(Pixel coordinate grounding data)
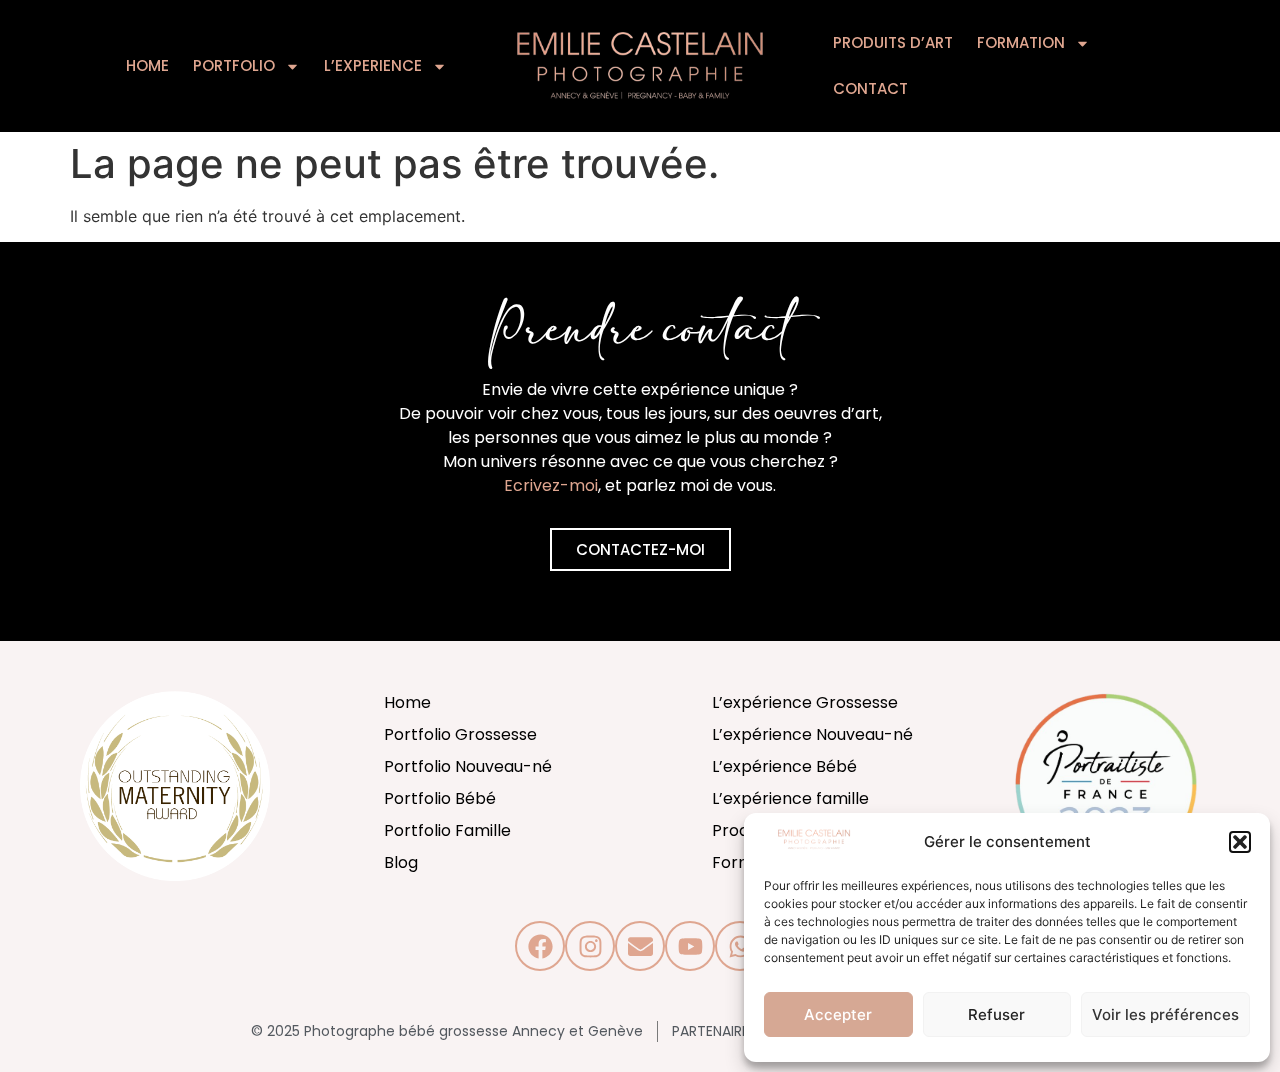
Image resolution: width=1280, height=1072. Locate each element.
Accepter (838, 1014)
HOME (147, 65)
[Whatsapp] (740, 946)
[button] (1240, 842)
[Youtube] (690, 946)
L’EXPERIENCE (373, 65)
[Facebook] (540, 946)
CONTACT (870, 88)
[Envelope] (640, 946)
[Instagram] (590, 946)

**Exercise details**: The records are to be returned verbatim. Skip any picture they contain.

**The answer**:
Image resolution: width=1280, height=1072. Locate each element.
Accepter (838, 1014)
HOME (147, 65)
[Whatsapp] (740, 946)
[button] (1240, 842)
[Youtube] (690, 946)
L’EXPERIENCE (373, 65)
[Facebook] (540, 946)
CONTACT (870, 88)
[Envelope] (640, 946)
[Instagram] (590, 946)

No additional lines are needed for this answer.